Take a look at these numbers: The Centre’s latest move to slash excise duties on petrol and diesel will cost it about Rs 1 lakh crore in revenues; the fertiliser subsidy has recently been hiked by Rs 1.10 lakh crore; the government’s free food scheme for the poor has been extended till September because of the huge rise in food prices, which will cost an additional Rs 80,000 crore. Just these three heads will result in a net increase in expenditure of nearly Rs 3 lakh crore, which is more than 7 per cent of the total budget for this year.
But these are just band-aid fixes. The inequality report asks for much more – it recommends a Universal Basic Income (UBI) and an urban version of MGNREGA as a job guarantee for the poor in India’s towns and cities. The UBI idea has been doing the rounds for several years now, and previous estimates on its costs range from 1.5 to 5 per cent of India’s nominal GDP. Implementing even a watered-down version of it will cost the Modi government at least an extra Rs 3 lakh crore. An urban job guarantee scheme will add to those costs.
Any attempt to tackle inequality, therefore, will have to boost the incomes of the poor and simultaneously protect them from inflation. This will mean an additional expenditure – net of reduced revenues and added budgetary outlays – of about Rs 6-7 lakh crore. This could be financed in two ways: either by increasing direct taxes (since raising indirect taxes will increase inflation) or by increasing the fiscal deficit, or a combination of the two.
Let us assume that at least Rs 3 lakh crore of additional expenditure on the poor has to be financed through extra direct taxes. What would that mean for India’s rich who account for the bulk of direct taxes paid? Income and corporate taxes are expected to fetch Rs 14 lakh crore this year, out of which the Centre will get to keep roughly Rs 10 lakh crore. Extracting Rs 3 lakh crore more from this segment would mean a 30 per cent increase in their tax burden. Even if this is done through surcharges and cesses, which wouldn’t have to be shared with states, it will still be a 20 per cent increase in taxes paid by the affluent on their income or profits. And that is bad news for the rich, who have got used to certain kinds of lifestyles, which are financed by a steady income and rent flow. It is bad news for corporates who expect a certain rate of post-tax profit.

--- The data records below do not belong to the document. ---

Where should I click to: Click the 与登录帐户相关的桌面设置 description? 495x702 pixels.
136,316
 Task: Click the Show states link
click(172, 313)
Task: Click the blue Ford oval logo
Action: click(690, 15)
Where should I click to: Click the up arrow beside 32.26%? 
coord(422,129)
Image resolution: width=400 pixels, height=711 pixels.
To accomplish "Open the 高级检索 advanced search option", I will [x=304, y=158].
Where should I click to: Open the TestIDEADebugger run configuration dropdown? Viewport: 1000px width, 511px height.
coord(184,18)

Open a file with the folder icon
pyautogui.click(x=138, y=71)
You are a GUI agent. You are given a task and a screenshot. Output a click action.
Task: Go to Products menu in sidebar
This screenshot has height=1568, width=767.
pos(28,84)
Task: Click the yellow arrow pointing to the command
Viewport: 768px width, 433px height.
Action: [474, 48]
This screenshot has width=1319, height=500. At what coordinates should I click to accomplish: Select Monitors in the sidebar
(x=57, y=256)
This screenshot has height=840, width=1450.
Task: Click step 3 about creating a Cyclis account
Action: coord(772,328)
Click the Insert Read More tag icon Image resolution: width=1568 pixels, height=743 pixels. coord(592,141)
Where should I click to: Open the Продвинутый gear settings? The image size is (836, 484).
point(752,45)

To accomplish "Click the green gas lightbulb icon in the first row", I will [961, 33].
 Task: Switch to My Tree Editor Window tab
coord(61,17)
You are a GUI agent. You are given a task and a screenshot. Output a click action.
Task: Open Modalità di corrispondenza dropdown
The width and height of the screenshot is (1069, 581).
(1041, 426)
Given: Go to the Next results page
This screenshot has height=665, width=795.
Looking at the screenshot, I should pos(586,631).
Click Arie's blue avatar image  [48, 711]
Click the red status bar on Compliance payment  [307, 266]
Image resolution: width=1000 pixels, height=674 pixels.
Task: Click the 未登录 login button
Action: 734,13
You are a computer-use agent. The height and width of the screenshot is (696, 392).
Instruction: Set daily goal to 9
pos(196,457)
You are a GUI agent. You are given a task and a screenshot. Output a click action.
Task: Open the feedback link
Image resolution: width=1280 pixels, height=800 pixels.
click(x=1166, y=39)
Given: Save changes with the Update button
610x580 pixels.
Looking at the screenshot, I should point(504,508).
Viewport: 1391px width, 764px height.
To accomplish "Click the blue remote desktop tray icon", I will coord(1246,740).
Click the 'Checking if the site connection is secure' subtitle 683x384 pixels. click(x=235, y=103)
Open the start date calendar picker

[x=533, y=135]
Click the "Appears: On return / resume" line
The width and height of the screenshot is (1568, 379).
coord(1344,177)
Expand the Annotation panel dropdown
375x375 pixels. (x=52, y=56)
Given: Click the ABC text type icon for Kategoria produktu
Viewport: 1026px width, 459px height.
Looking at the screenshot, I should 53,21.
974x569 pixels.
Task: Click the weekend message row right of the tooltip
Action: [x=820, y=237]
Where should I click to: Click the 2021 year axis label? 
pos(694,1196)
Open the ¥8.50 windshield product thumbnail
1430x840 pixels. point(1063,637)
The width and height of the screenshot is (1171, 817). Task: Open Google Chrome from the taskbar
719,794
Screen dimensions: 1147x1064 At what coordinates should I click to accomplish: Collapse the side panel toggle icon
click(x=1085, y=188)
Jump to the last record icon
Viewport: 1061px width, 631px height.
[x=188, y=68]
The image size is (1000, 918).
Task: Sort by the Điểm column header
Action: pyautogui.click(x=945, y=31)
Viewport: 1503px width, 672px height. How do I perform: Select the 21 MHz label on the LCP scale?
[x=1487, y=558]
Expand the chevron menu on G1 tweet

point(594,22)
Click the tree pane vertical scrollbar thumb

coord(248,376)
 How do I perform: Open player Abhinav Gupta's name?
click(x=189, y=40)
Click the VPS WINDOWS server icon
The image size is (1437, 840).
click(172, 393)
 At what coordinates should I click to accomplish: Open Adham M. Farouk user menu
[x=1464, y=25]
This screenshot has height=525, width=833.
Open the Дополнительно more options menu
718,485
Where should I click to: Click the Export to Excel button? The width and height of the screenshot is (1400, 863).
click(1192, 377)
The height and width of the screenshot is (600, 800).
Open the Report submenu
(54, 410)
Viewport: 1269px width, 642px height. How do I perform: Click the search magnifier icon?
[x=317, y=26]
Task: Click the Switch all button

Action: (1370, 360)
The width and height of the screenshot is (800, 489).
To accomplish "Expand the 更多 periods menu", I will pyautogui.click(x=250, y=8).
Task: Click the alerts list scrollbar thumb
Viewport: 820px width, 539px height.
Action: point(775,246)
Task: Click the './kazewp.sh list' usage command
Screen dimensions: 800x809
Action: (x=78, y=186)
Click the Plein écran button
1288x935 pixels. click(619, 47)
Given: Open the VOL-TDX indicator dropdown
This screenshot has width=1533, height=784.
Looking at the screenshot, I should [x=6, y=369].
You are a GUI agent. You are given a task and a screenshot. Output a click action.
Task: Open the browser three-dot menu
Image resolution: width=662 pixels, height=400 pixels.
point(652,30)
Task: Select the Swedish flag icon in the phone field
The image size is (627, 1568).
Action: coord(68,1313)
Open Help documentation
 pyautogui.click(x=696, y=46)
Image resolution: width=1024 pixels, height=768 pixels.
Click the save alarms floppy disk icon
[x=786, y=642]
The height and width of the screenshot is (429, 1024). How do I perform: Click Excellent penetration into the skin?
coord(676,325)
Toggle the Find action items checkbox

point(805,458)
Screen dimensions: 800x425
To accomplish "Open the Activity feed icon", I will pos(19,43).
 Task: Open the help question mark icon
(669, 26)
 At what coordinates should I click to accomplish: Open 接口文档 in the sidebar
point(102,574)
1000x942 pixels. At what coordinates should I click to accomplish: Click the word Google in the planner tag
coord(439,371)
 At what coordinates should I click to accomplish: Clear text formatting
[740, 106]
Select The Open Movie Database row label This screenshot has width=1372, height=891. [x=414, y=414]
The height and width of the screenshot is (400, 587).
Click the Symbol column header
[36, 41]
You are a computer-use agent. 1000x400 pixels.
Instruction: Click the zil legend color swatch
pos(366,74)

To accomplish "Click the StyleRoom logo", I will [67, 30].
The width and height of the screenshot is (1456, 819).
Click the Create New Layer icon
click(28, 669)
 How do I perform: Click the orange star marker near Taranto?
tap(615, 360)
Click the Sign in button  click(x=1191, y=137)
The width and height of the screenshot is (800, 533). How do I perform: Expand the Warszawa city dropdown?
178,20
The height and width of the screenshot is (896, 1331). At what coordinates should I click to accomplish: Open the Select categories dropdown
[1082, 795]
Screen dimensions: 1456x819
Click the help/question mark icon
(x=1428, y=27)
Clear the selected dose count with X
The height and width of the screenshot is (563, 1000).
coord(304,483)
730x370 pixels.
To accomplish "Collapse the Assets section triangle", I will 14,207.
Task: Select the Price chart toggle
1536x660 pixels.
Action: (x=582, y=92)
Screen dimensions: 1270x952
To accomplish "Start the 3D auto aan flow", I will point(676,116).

This is not only India’s problem. It is a global issue that every government is trying to tackle as Covid recedes leaving a more unequal world. The IMF, OECD and EU have recommended one-time taxes on windfall gains, along with wealth and inheritance taxes. Argentina already implemented a one-time wealth tax on the country’s richest last year, and Italy has imposed a one-time windfall tax. The writing on the wall is clear. The rich need to read it.